### WORK REQUIRED
Each entry must be copied exactly, without omission.

** Opening DATA EXTRACT block **

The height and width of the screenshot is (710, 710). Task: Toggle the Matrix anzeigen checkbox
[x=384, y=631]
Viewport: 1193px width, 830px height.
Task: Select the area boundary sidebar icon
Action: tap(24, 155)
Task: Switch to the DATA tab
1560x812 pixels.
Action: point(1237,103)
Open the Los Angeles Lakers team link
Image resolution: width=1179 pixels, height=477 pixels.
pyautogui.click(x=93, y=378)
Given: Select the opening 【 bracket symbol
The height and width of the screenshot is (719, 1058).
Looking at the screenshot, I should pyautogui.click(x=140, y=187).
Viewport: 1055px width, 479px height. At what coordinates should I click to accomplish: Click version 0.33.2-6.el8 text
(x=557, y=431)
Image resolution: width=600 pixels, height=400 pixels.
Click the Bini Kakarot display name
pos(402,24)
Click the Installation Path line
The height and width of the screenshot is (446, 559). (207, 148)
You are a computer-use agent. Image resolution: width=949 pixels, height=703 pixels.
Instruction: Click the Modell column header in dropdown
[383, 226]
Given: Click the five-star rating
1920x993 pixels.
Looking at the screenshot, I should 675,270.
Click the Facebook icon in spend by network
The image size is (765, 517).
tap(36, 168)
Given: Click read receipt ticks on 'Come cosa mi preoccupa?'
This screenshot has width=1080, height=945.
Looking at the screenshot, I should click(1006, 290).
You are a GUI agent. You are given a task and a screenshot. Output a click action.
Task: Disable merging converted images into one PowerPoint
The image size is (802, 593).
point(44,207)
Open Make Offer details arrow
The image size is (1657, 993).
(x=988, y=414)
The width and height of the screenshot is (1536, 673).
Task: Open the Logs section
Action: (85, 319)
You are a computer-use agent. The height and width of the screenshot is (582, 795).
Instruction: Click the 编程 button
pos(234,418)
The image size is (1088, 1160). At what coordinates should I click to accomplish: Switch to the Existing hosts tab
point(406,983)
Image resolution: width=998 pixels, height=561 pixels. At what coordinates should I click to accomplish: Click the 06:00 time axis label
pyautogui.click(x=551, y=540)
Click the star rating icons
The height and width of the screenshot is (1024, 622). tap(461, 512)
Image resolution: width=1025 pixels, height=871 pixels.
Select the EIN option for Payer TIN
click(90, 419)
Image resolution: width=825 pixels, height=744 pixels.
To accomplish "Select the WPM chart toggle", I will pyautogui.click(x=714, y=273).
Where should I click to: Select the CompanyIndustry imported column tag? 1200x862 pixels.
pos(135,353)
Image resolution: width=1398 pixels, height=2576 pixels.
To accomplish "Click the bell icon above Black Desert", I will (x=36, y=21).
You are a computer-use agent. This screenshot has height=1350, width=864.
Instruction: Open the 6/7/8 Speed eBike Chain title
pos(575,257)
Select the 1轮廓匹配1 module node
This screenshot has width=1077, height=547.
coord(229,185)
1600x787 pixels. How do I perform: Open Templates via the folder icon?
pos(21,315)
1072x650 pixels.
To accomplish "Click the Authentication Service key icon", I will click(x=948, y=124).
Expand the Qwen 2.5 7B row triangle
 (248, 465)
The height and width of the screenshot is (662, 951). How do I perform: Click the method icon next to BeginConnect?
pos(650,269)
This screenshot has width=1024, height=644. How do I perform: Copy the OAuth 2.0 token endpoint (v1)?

** Closing DATA EXTRACT block **

### SOLUTION
The height and width of the screenshot is (710, 710). Task: Toggle the Matrix anzeigen checkbox
[x=384, y=631]
Viewport: 1193px width, 830px height.
Task: Select the area boundary sidebar icon
Action: tap(24, 155)
Task: Switch to the DATA tab
1560x812 pixels.
Action: point(1237,103)
Open the Los Angeles Lakers team link
Image resolution: width=1179 pixels, height=477 pixels.
pyautogui.click(x=93, y=378)
Given: Select the opening 【 bracket symbol
The height and width of the screenshot is (719, 1058).
Looking at the screenshot, I should pyautogui.click(x=140, y=187).
Viewport: 1055px width, 479px height. At what coordinates should I click to accomplish: Click version 0.33.2-6.el8 text
(x=557, y=431)
Image resolution: width=600 pixels, height=400 pixels.
Click the Bini Kakarot display name
pos(402,24)
Click the Installation Path line
The height and width of the screenshot is (446, 559). (207, 148)
You are a computer-use agent. Image resolution: width=949 pixels, height=703 pixels.
Instruction: Click the Modell column header in dropdown
[383, 226]
Given: Click the five-star rating
1920x993 pixels.
Looking at the screenshot, I should 675,270.
Click the Facebook icon in spend by network
The image size is (765, 517).
tap(36, 168)
Given: Click read receipt ticks on 'Come cosa mi preoccupa?'
This screenshot has width=1080, height=945.
Looking at the screenshot, I should click(1006, 290).
You are a GUI agent. You are given a task and a screenshot. Output a click action.
Task: Disable merging converted images into one PowerPoint
The image size is (802, 593).
point(44,207)
Open Make Offer details arrow
The image size is (1657, 993).
(x=988, y=414)
The width and height of the screenshot is (1536, 673).
Task: Open the Logs section
Action: (85, 319)
You are a computer-use agent. The height and width of the screenshot is (582, 795).
Instruction: Click the 编程 button
pos(234,418)
The image size is (1088, 1160). At what coordinates should I click to accomplish: Switch to the Existing hosts tab
point(406,983)
Image resolution: width=998 pixels, height=561 pixels. At what coordinates should I click to accomplish: Click the 06:00 time axis label
pyautogui.click(x=551, y=540)
Click the star rating icons
The height and width of the screenshot is (1024, 622). tap(461, 512)
Image resolution: width=1025 pixels, height=871 pixels.
Select the EIN option for Payer TIN
click(90, 419)
Image resolution: width=825 pixels, height=744 pixels.
To accomplish "Select the WPM chart toggle", I will pyautogui.click(x=714, y=273).
Where should I click to: Select the CompanyIndustry imported column tag? 1200x862 pixels.
pos(135,353)
Image resolution: width=1398 pixels, height=2576 pixels.
To accomplish "Click the bell icon above Black Desert", I will (x=36, y=21).
You are a computer-use agent. This screenshot has height=1350, width=864.
Instruction: Open the 6/7/8 Speed eBike Chain title
pos(575,257)
Select the 1轮廓匹配1 module node
This screenshot has width=1077, height=547.
coord(229,185)
1600x787 pixels. How do I perform: Open Templates via the folder icon?
pos(21,315)
1072x650 pixels.
To accomplish "Click the Authentication Service key icon", I will click(x=948, y=124).
Expand the Qwen 2.5 7B row triangle
 (248, 465)
The height and width of the screenshot is (662, 951). How do I perform: Click the method icon next to BeginConnect?
pos(650,269)
This screenshot has width=1024, height=644. How do I perform: Copy the OAuth 2.0 token endpoint (v1)?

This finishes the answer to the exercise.